DECCOX is a premix in an oral powder formulation. It is intended for use in feed to prevent and control coccidiosis in broiler chickens. For broiler chickens, the rate is 0.5 kg DECCOX/tonne of feed, sufficient to provide a dose equivalent to 30 mg decoquinate/kg feed. The draft label states that broiler chickens should be fed continuously as the only source of feed from day old to slaughter.

6.4 Exposure during use

Workers in feed mills, poultry farmers and their employees will be the main users of the product. Workers may be exposed when opening bags of DECCOX, weighing the product, incorporating it into feed, and transferring and storing the final feed. Workers will be exposed to the product predominately by skin contact as well as inhalation and eye contact during the preparation of stock feed. The product formulation is expected to reduce the amount of dust produced, and hence the workers’ inhalational and ocular exposure. Workers dispensing finished feed to livestock will be exposed to the product diluted at up to 0.055 per cent (0.0033 per cent w/w active constituent) on a regular basis.

Occupational exposure studies have not been conducted for decoquinate or DECCOX. In the absence of exposure data for the proposed mode of application, the Pesticide Handler Exposure Database (PHED) Surrogate Exposure Guide (1998) was used to estimate potential worker exposure during mixing and loading. The exposure associated with handling of mixed product in feed is expected to be minimal and has not been quantitatively estimated in this particular case.

The toxic endpoint and NOEL was derived from a repeat dose study in animals. In this evaluation, a Margin of Exposure (MOE) ≥ 200 was considered acceptable. This MOE took into account both interspecies extrapolation and intra-species variability and the quality and completeness of the available data on decoquinate.

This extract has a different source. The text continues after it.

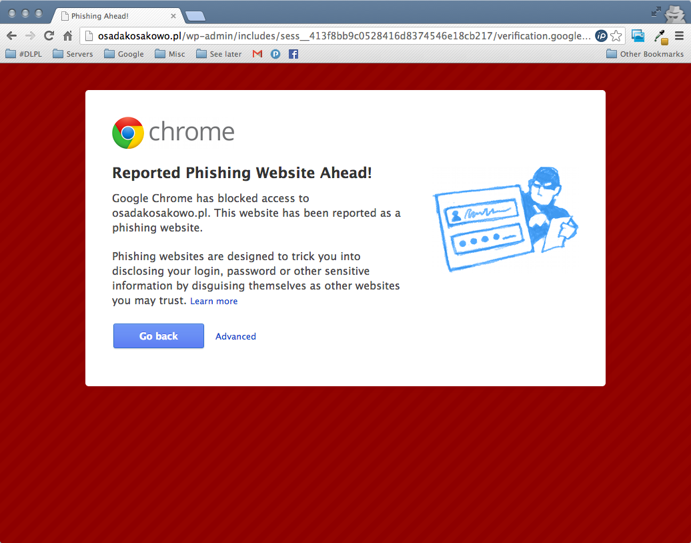Click the reload page icon
This screenshot has width=691, height=543.
click(49, 36)
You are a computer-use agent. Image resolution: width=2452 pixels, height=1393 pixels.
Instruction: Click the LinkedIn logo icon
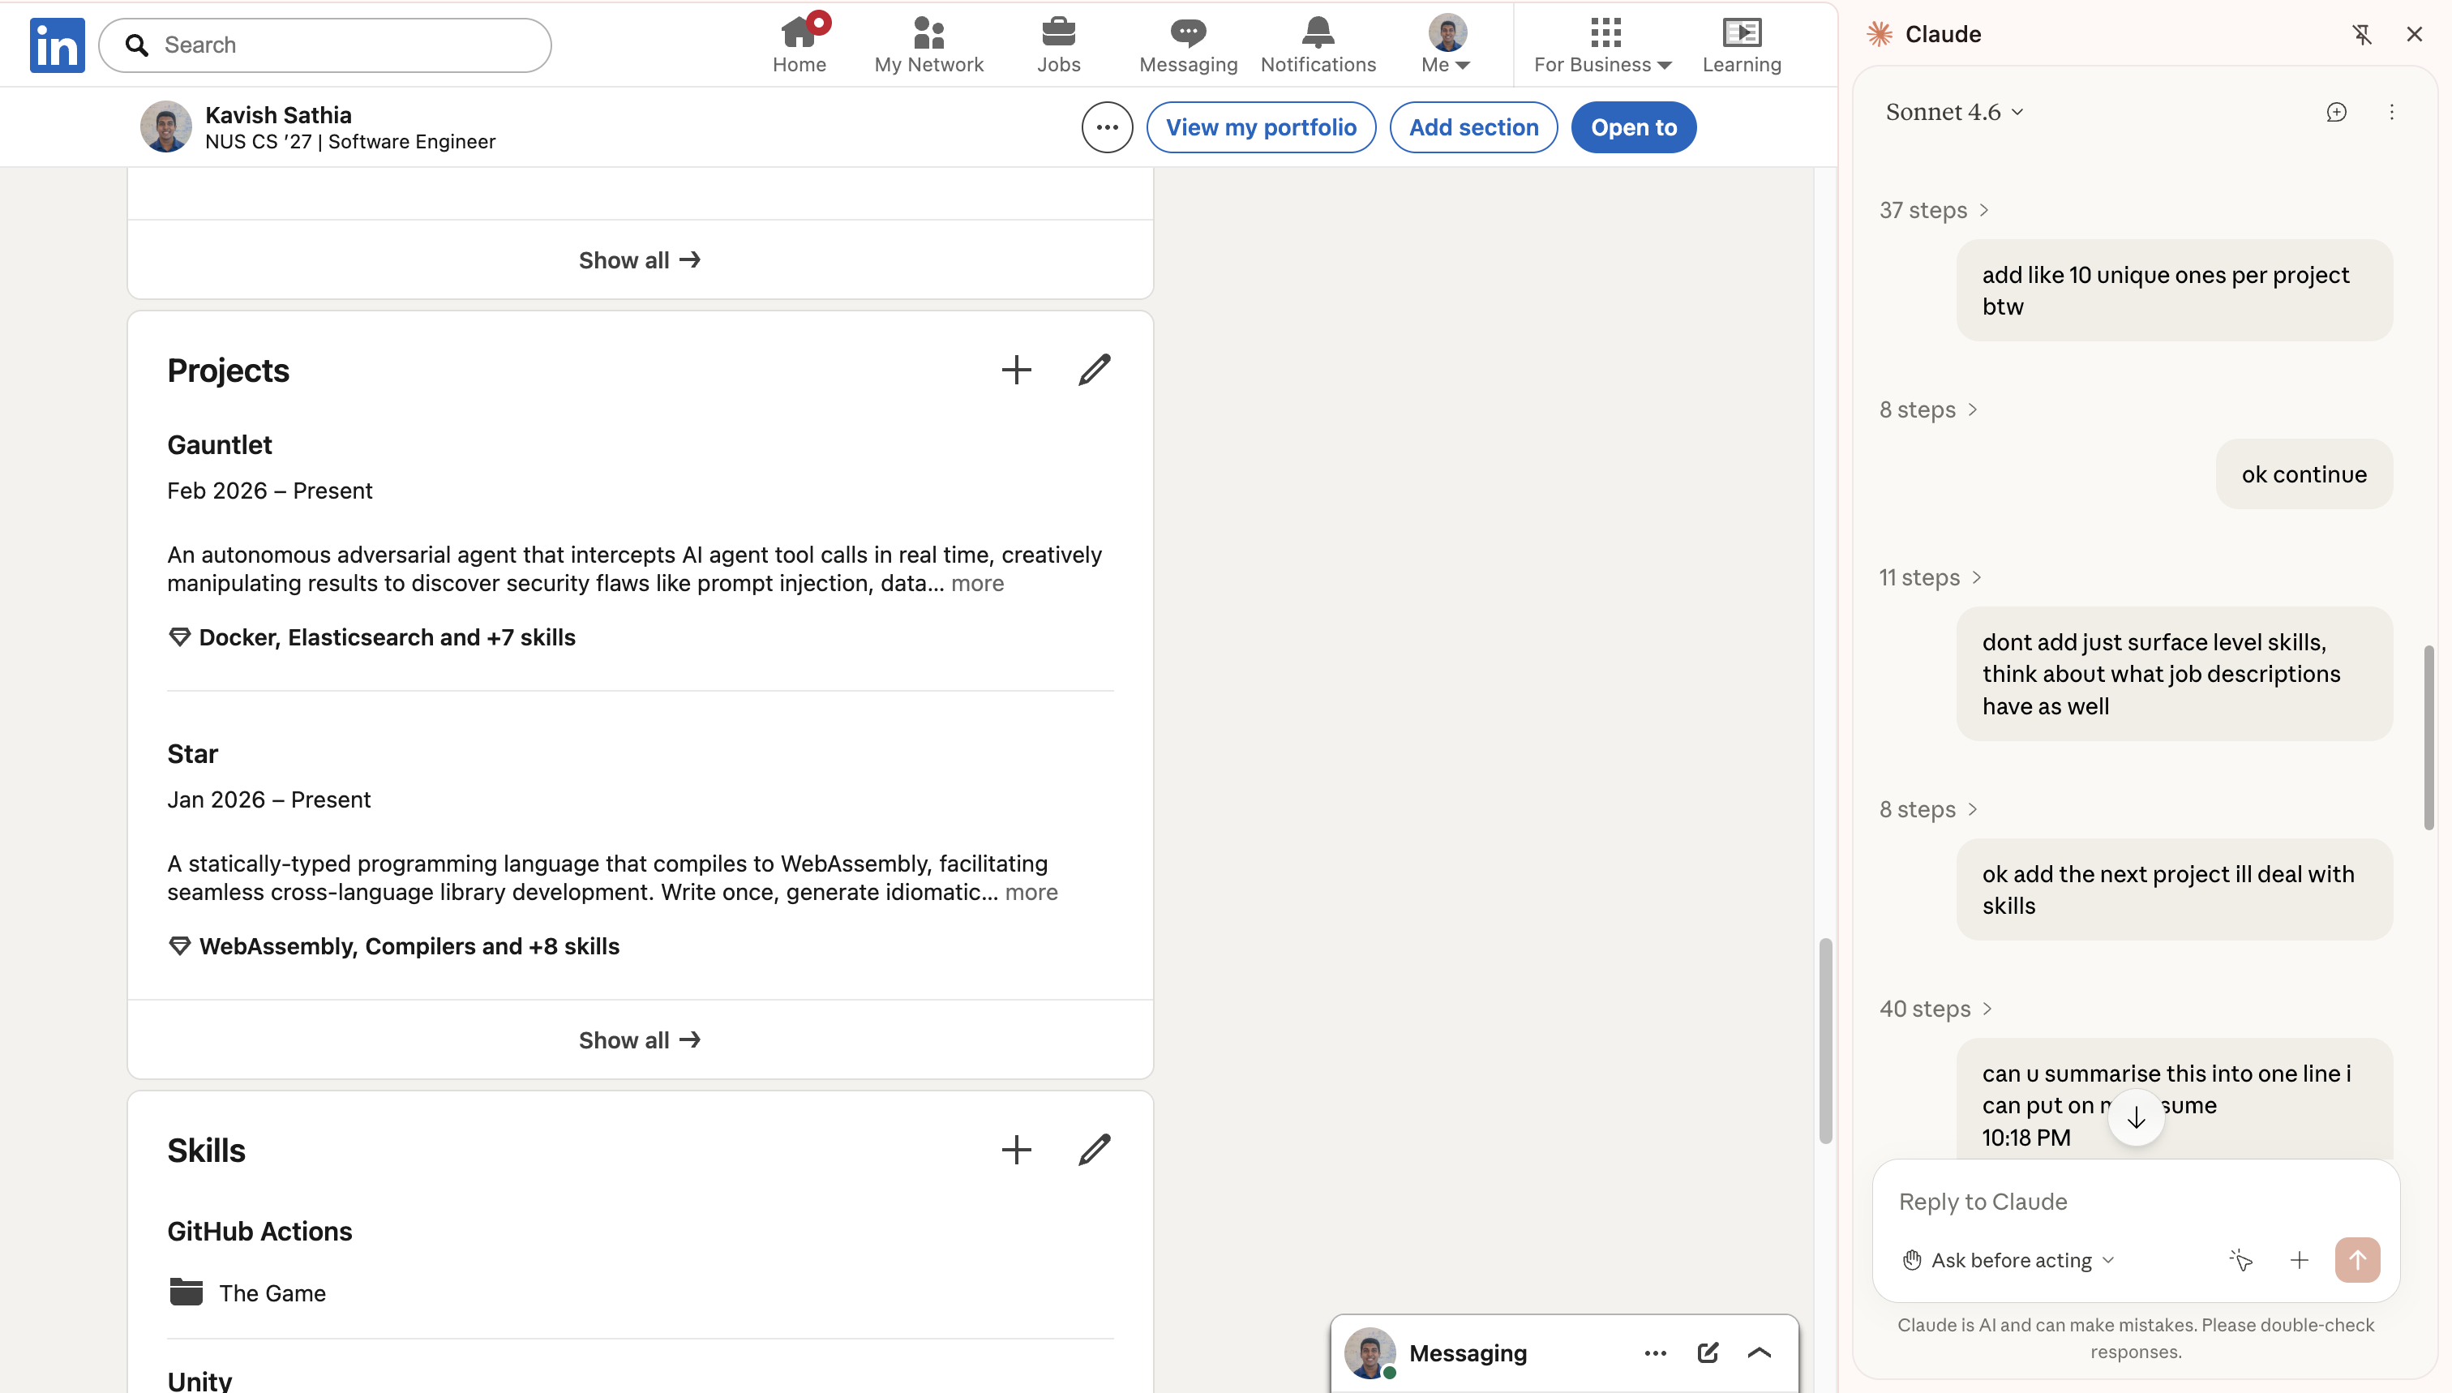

DECCOX is expected to be a low acute oral and dermal toxicant. The product is not expected to be a skin irritant or a skin sensitiser. Although the formulation is expected to greatly reduce the amount of dust produced, mechanical ocular irritation is possible. The risks associated with repeat worker exposure to DECCOX were considered low. Overall, the OCS determined that no specific PPE was necessary, though precautionary statements associated with the potential ocular irritation were considered appropriate.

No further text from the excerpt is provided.